{Reference Type}: Journal Article
{Title}: Chronic oral administration of L-carnitine induces testicular injury: in vivo evidence.
{Author}: Ran L;Zhao R;Hu G;Dai G;Yao Q;Chen C;Liu X;Xue B;
{Journal}: Int Urol Nephrol
{Volume}: 0
{Issue}: 0
{Year}: 2024 Jul 24
{Factor}: 2.266
{DOI}: 10.1007/s11255-024-04164-9
{Abstract}: OBJECTIVE: While L-carnitine is commonly used to treat oligoasthenozoospermia, concerns have been raised regarding its potential harm to spermatogenesis. This study aims to investigate the potential testicular toxicity of long-term oral administration of L-carnitine.
METHODS: In this study, we refer to the clinical adult dosage and mode of L-carnitine administration, and after converting to mouse doses, mice were daily intragastrical administered L-carnitine to investigate whether it was harmful to the testis. The investigation involved assessing its potential testicular toxicity through histopathological staining, sperm motility analysis, and quantitative real-time PCR.
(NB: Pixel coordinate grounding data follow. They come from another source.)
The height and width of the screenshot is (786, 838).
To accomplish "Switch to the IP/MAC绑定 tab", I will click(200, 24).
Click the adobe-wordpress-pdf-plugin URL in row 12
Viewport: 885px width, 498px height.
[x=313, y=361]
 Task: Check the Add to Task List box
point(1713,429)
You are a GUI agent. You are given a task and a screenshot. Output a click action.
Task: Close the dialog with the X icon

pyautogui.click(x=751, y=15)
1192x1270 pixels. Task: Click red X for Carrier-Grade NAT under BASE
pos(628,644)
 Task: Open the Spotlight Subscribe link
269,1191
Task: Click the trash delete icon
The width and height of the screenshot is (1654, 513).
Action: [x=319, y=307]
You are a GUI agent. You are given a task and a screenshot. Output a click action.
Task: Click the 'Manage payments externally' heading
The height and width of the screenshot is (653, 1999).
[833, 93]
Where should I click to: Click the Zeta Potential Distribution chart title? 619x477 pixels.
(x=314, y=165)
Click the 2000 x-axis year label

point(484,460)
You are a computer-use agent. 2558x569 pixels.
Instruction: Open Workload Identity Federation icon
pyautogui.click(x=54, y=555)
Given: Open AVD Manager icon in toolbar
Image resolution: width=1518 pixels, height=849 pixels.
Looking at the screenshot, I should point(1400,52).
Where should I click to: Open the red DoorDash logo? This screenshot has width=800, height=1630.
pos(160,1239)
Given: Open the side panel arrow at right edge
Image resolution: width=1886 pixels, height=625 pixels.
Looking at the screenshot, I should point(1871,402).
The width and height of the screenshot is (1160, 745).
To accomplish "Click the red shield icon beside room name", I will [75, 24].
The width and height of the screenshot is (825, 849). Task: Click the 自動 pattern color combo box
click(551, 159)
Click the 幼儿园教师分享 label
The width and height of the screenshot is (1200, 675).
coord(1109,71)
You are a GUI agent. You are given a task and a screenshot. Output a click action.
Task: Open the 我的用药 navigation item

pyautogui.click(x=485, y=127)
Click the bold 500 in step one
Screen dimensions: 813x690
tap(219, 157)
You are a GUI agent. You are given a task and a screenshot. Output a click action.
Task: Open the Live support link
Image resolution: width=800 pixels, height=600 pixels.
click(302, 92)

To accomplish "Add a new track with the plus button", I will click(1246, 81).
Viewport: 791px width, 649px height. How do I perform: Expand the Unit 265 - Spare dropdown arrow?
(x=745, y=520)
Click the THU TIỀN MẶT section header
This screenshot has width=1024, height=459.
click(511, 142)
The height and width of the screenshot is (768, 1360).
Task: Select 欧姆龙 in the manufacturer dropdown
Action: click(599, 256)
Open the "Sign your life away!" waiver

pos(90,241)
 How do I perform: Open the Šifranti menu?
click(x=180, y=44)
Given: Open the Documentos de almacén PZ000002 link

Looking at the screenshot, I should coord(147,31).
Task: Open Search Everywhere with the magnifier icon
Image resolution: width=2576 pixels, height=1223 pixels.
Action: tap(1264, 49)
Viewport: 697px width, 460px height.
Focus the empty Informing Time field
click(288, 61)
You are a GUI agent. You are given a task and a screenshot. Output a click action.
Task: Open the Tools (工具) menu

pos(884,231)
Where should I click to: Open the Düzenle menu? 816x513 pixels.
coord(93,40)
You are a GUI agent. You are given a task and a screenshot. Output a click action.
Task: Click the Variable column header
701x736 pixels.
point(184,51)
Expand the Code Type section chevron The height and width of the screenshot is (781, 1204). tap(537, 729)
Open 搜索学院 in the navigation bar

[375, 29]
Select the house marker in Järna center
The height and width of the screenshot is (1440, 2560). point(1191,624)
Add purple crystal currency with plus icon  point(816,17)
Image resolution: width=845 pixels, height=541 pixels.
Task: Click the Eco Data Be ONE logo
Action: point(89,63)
RESULTS: Our results showed that L-carnitine increased sperm motility after 14 days of continuous administration, but increased luminal exfoliated spermatogenic cells occurred in the testis, and TUNEL results showed increased apoptotic cells. Compared with the control group, the mRNA expression of the spermatogenic cell marker at each stage was decreased in mice treated for 14 consecutive days of L-carnitine. After 50 days of continuous administration followed by 14 days of drug withdrawal, the total sperm motility of mice was almost 0, and a large number of abnormal eosinophilic spermatogenic cells appeared in the testis. These indicate that oral L-carnitine for more than 14 days impairs spermatogenesis in mice, and sudden discontinuation of administration results in substantial death of established spermatogenic cell populations.
CONCLUSIONS: Our findings suggest that chronic oral administration of L-carnitine impairs spermatogenic function in the testis. The oral administration of L-carnitine to enhance sperm motility should not exceed the 2/5 point of the spermatogenic cycle.